PCA versus ICA for the reduction of dimensions of the spectral signatures in the search of an index for the concentration of nitrogen in plant
Abstract
The vegetation spectral indices have been widely used as estimators of the nutritional status of the crops. This study has evaluated if it is possible to improve the effectiveness of these indices to estimate the nitrogen concentration using dimension reduction techniques to process the spectral signatures. It has also demanded that the model is valid in a wide range of growing conditions and phenological stages, thus increasing the predictive power guarantee and reducing the implementation effort.
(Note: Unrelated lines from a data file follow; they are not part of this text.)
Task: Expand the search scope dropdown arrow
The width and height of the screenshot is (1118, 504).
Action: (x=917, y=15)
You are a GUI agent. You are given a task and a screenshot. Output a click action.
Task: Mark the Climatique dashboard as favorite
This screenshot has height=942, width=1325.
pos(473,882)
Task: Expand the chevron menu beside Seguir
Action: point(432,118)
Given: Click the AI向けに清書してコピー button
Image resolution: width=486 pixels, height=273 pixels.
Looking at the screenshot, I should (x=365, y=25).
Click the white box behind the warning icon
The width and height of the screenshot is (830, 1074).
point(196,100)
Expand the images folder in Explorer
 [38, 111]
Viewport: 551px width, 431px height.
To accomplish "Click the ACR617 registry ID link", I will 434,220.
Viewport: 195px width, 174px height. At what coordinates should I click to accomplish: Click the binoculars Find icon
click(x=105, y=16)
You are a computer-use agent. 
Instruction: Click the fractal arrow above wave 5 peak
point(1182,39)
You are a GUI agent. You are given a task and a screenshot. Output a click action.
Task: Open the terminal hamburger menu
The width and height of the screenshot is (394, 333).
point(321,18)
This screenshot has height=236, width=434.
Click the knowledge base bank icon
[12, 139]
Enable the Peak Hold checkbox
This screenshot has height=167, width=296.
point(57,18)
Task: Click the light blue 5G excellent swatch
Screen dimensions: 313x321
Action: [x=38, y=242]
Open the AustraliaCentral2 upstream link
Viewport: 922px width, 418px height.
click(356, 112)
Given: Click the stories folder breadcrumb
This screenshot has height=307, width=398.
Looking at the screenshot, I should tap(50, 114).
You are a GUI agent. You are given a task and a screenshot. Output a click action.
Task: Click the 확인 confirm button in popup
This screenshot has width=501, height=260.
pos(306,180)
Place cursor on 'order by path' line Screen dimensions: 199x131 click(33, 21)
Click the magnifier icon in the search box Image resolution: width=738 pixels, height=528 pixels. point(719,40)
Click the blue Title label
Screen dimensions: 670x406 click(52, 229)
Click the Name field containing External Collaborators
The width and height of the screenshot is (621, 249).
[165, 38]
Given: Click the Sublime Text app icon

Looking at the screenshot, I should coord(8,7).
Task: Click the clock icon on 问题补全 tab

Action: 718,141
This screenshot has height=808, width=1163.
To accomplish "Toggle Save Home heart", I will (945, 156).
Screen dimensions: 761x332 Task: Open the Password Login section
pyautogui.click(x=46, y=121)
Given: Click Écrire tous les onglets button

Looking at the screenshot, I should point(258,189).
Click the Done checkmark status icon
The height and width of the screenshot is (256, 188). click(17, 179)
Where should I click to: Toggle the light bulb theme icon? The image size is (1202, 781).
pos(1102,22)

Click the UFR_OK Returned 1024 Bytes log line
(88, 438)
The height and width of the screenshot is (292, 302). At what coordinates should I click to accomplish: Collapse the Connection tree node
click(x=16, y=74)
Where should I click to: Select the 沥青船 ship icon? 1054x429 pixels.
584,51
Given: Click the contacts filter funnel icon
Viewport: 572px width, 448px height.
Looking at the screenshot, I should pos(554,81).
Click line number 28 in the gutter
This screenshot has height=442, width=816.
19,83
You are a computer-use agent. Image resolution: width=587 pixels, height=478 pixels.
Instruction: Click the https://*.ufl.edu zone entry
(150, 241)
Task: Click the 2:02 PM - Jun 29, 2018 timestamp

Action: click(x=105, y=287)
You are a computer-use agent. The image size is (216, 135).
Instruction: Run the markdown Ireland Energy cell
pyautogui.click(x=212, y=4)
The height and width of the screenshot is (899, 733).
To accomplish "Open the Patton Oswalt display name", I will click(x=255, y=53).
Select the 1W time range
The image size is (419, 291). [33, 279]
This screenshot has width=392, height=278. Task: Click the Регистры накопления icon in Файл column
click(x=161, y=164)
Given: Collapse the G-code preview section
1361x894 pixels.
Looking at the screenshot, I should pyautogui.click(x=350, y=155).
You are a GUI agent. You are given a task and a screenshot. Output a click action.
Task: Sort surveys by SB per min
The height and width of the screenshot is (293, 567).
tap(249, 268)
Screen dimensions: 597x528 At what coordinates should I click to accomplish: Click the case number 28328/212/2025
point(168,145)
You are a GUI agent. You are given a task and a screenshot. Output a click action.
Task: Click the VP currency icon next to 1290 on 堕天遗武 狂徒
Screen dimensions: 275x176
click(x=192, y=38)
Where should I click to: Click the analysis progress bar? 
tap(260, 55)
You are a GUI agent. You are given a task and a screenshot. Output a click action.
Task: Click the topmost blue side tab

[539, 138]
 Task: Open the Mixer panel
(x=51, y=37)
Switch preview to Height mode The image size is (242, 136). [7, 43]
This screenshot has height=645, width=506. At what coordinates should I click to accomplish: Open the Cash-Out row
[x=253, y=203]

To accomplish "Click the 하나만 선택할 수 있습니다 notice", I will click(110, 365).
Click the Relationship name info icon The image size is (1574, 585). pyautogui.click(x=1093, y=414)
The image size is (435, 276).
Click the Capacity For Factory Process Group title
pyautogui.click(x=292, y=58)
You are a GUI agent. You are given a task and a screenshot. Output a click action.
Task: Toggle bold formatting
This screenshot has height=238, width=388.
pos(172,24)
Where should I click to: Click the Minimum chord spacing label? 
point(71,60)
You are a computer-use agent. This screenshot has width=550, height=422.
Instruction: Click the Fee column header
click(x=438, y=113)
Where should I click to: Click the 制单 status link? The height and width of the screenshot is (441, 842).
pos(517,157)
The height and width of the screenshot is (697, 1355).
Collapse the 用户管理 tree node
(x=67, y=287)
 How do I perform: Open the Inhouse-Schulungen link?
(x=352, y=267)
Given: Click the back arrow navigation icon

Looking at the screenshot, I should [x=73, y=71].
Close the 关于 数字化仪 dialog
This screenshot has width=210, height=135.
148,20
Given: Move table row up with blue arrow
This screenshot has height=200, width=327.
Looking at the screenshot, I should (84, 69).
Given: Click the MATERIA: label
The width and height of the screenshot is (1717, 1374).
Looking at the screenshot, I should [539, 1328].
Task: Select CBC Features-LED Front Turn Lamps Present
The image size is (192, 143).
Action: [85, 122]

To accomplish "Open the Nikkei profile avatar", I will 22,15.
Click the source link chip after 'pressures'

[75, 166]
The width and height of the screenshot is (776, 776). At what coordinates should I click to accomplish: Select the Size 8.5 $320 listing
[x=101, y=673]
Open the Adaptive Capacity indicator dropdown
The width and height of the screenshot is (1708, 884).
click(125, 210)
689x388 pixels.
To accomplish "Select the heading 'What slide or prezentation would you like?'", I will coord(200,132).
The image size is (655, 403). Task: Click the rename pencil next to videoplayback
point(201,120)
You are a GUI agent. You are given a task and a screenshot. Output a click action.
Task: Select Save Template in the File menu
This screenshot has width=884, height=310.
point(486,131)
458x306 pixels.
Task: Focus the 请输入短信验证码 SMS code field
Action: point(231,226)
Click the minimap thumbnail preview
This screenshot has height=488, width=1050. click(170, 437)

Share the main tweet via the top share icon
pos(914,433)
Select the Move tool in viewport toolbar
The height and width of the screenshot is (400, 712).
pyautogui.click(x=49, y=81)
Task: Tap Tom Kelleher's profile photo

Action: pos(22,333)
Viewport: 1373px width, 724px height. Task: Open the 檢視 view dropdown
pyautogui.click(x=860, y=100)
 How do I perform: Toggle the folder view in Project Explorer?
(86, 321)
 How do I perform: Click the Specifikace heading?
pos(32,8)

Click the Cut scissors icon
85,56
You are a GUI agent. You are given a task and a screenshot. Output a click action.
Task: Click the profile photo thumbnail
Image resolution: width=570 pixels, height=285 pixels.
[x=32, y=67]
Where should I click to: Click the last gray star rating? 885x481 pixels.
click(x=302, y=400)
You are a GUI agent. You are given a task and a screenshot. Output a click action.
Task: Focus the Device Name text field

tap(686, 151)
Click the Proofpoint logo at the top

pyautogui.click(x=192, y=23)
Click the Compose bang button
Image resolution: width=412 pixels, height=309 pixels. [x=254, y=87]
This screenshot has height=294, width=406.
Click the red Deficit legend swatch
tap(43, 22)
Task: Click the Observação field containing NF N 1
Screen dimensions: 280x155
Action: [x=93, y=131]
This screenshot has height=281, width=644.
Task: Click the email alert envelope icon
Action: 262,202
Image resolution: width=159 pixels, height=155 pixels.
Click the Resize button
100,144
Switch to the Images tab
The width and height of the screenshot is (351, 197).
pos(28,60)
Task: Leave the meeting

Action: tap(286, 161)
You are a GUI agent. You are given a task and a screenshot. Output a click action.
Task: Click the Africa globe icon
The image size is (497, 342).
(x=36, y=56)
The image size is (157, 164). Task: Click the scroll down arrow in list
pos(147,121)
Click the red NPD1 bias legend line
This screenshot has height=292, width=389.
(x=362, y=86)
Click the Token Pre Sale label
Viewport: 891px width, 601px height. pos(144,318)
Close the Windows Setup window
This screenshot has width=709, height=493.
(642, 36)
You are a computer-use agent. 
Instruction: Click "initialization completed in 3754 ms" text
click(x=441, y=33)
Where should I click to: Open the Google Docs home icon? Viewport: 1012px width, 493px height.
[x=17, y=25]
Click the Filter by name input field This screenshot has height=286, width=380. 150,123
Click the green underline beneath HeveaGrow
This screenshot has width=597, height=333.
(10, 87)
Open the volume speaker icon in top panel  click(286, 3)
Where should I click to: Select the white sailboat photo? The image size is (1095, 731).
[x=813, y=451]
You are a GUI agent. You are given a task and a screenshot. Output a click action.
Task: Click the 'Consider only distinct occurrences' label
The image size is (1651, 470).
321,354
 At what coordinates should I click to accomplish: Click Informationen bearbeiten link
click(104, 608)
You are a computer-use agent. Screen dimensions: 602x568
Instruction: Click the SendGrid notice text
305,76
This work has been done using an agronomic trial with dual-purpose triticale (X Triticosecale Wittmack) whose design included plots with different planting densities, number of grazing and fertilizer doses. The spectral signatures of the leaves were recorded with the ASD-FieldSpec3 spectroradiometer and the nitrogen concentrations were determined by Kjeldahl method. The factors with effect on nitrogen concentration were identified by the analysis of variance and pairwise comparisons and, then, the mean spectral signature was calculated for each of the groups formed. The dimensional reduction was performed with both PCA and ICA. The analysis of the relationships between components and nitrogen concentration showed that only the components obtained with PCA generated a significant model (p = 0.00) with a R2 = 0.68. The best spectral vegetation index in this test, the reflectance in green, obtained a R2 = 0.31. Although further confirmation is needed, this study shows that the PCA may be a viable alternative to spectral vegetation indices.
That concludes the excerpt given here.